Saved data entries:
______

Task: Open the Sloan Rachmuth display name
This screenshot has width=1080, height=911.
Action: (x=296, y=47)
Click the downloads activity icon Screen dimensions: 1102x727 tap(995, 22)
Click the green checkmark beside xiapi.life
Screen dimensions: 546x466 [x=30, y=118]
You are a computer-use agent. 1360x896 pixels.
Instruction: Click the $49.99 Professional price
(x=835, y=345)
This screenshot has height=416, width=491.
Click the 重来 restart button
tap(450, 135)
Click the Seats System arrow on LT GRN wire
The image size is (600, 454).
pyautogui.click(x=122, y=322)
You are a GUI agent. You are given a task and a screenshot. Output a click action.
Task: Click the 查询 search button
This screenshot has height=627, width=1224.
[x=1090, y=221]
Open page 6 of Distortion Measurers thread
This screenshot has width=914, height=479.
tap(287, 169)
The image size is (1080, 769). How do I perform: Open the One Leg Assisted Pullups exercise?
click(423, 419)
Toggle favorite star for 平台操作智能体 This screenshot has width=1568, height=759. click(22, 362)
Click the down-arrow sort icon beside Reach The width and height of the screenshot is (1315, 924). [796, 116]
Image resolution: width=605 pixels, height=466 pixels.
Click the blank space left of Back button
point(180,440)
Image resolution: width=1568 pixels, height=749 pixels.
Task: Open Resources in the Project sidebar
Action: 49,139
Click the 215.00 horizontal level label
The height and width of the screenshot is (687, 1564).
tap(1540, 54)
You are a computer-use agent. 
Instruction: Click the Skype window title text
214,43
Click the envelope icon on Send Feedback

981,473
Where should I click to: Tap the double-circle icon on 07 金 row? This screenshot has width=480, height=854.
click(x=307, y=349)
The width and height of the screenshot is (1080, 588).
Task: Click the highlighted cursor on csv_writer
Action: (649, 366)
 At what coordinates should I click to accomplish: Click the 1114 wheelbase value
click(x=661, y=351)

______

◆ **Work to be completed**: Once you find the line with "Click the green checkmark beside xiapi.life" in the entries above, output it and each line after it up to and including the line with "Task: Click the 查询 search button", and nothing else.

◆ **Your solution**:
Click the green checkmark beside xiapi.life
Screen dimensions: 546x466 [x=30, y=118]
You are a computer-use agent. 1360x896 pixels.
Instruction: Click the $49.99 Professional price
(x=835, y=345)
This screenshot has height=416, width=491.
Click the 重来 restart button
tap(450, 135)
Click the Seats System arrow on LT GRN wire
The image size is (600, 454).
pyautogui.click(x=122, y=322)
You are a GUI agent. You are given a task and a screenshot. Output a click action.
Task: Click the 查询 search button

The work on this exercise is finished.